Explicação Histórica
A expressão 'esperança da promessa' refere-se à expectativa messiânica de Israel, particularmente ligada à ressurreição dos mortos (conforme Atos 23:6), que culmina na vinda e obra de Jesus Cristo. As 'promessas que por Deus foi feita a nossos pais' aludem às alianças e promessas divinas feitas a Abraão, Isaque e Jacó (Gênesis 12:3, 22:18), que apontavam para a salvação e a vinda de um Redentor. O 'aqui e sou julgado' indica que Paulo estava diante do tribunal, enfrentando as acusações por pregar essa esperança cumprida em Jesus.
Interpretação Doutrinária
Este texto sublinha a continuidade do plano divino de salvação, onde as promessas do Antigo Testamento encontram seu cumprimento em Jesus Cristo.

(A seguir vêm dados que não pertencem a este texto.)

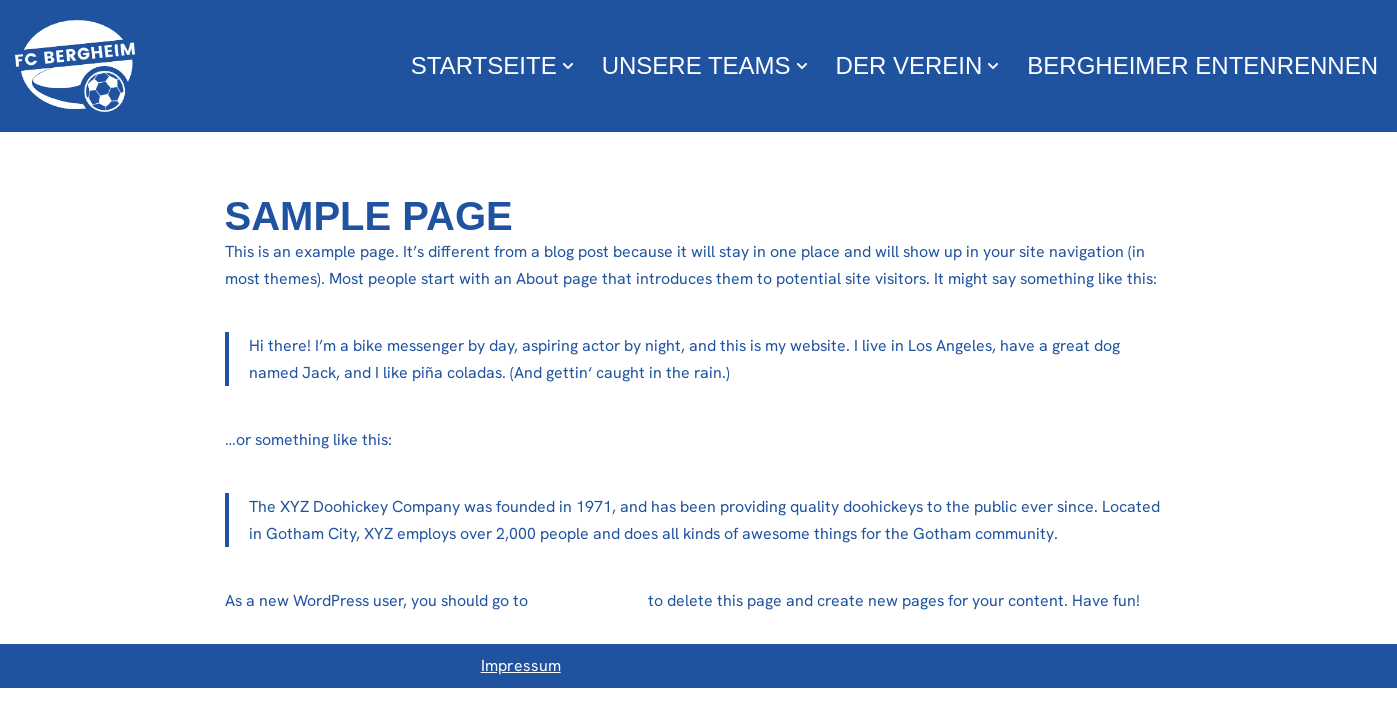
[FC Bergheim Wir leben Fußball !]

A 'esperança da promessa' é central para a fé cristã pentecostal, envolvendo a ressurreição de Cristo e a esperança da ressurreição dos crentes para a vida eterna (Tito 2:13), bem como o dom do Espírito Santo. A perseguição de Paulo por manter essa esperança demonstra que a fidelidade à fé em Cristo pode gerar adversidades, mas a promessa de Deus permanece inabalável para os que creem.
Aplicação Prática
A vida do cristão deve ser marcada por uma esperança inabalável nas promessas de Deus, fundamentada na obra redentora e ressurreição de Cristo. Devemos perseverar na fé, mesmo diante das provações e do julgamento do mundo, testemunhando o cumprimento das promessas divinas em nossa salvação e na expectativa da vida eterna.
Precauções de Leitura
É crucial não desvincular a 'esperança da promessa' de sua plena realização em Jesus Cristo e sua ressurreição, evitando interpretações que a limitem apenas a expectativas terrenas ou a uma fé sem o elemento sobrenatural. A salvação não advém da descendência física, mas da fé no Messias prometido e ressuscitado.